Posted: Tue Apr 17, 2018 6:56 pm
by Zhivago
Digby wrote:
Zhivago wrote:If you want a British genocide, look no further than how the English behaved during famines in Ireland and India. Not fundamentally different to how the USSR commited genocide in Ukraine.
Straight up it's the case that in both instances Britain should have done more, but India was a mess of its own makingor at least far from being able to put it all on the Brits. And Ireland had enough food not to have a famine, but many people ce to the growing USA and ignore the problem in Ireland, and if Irish controllers of food production/distribution are going to ignore the problem it's more than a little perverse to then try to but more blame on the Brits than the Irish, and barking mad to call it a genocide.
The reality is that there were deliberate government policies prioritising food supplies for one group over another group resulting in millions of deaths. In this sense it is not unreasonable to compare them to similar atrocities caused by deliberate resource allocation and prioritisation policies, such as those by Maoist China and Leninist/Stalinist USSR.
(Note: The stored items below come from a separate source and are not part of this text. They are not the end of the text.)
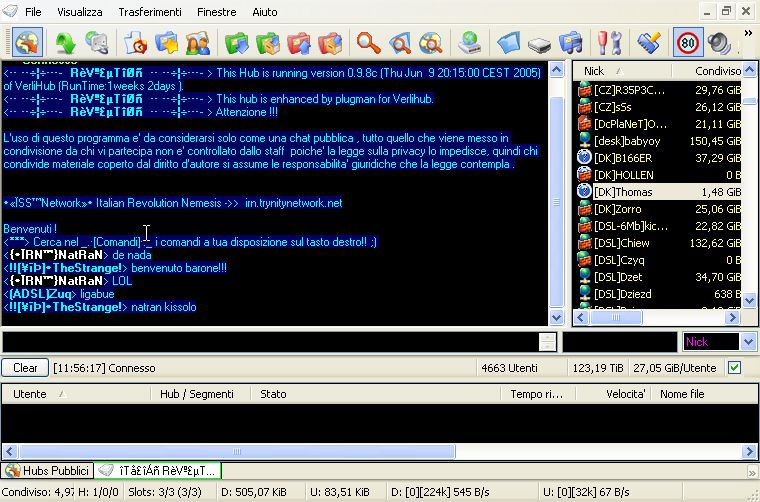Open Settings via the wrench tools icon
The width and height of the screenshot is (760, 502).
[609, 43]
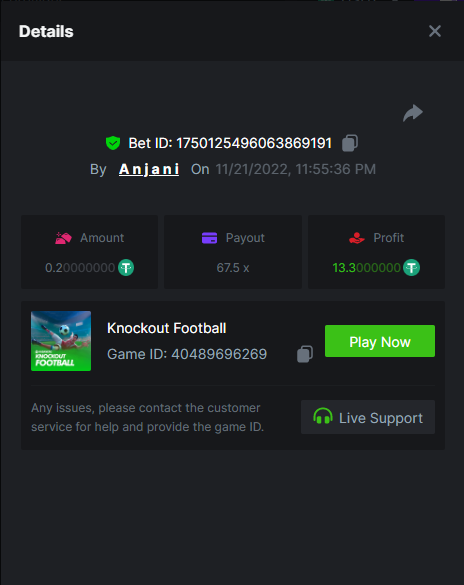Select the Bet ID number text
This screenshot has height=585, width=464.
pyautogui.click(x=254, y=143)
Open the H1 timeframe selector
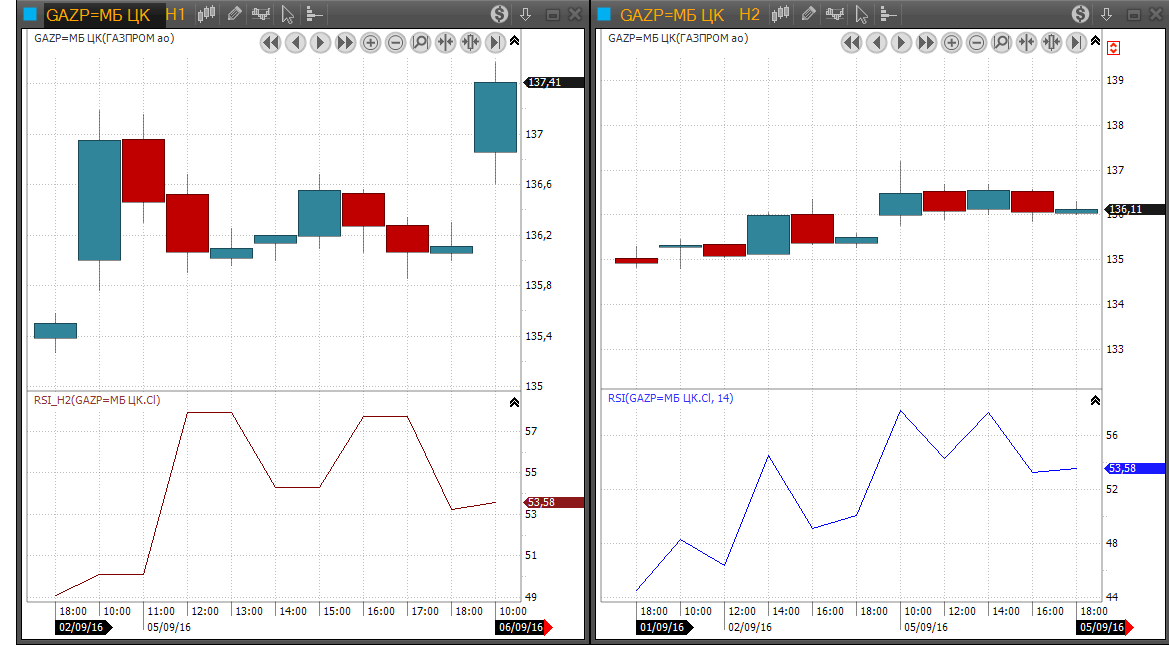The height and width of the screenshot is (645, 1169). (x=176, y=14)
The main difference is that you're a British imperialist apologist. Not really different to any other imperialist apologist. Your victim blaming, highlighted in red is disgusting.

Re: More on Syria

Posted: Tue Apr 17, 2018 9:34 pm
by Digby
Zhivago wrote:
Digby wrote:
Zhivago wrote:If you want a British genocide, look no further than how the English behaved during famines in Ireland and India. Not fundamentally different to how the USSR commited genocide in Ukraine.
Straight up it's the case that in both instances Britain should have done more, but India was a mess of its own makingor at least far from being able to put it all on the Brits. And Ireland had enough food not to have a famine, but many people ce to the growing USA and ignore the problem in Ireland, and if Irish controllers of food production/distribution are going to ignore the problem it's more than a little perverse to then try to but more blame on the Brits than the Irish, and barking mad to call it a genocide.
The reality is that there were deliberate government policies prioritising food supplies for one group over another group resulting in millions of deaths. In this sense it is not unreasonable to compare them to similar atrocities caused by deliberate resource allocation and prioritisation policies, such as those by Maoist China and Leninist/Stalinist USSR.

The main difference is that you're a British imperialist apologist. Not really different to any other imperialist apologist. Your victim blaming, highlighted in red is disgusting.
I'm not apologising for Britain with regards to these situations, in both instances I think our actions deplorable. But, and it's a big but, it's not like India and Ireland couldn't have solved the problem without even vaguely needing us, and that shifts it away from being anything akin to a genocide.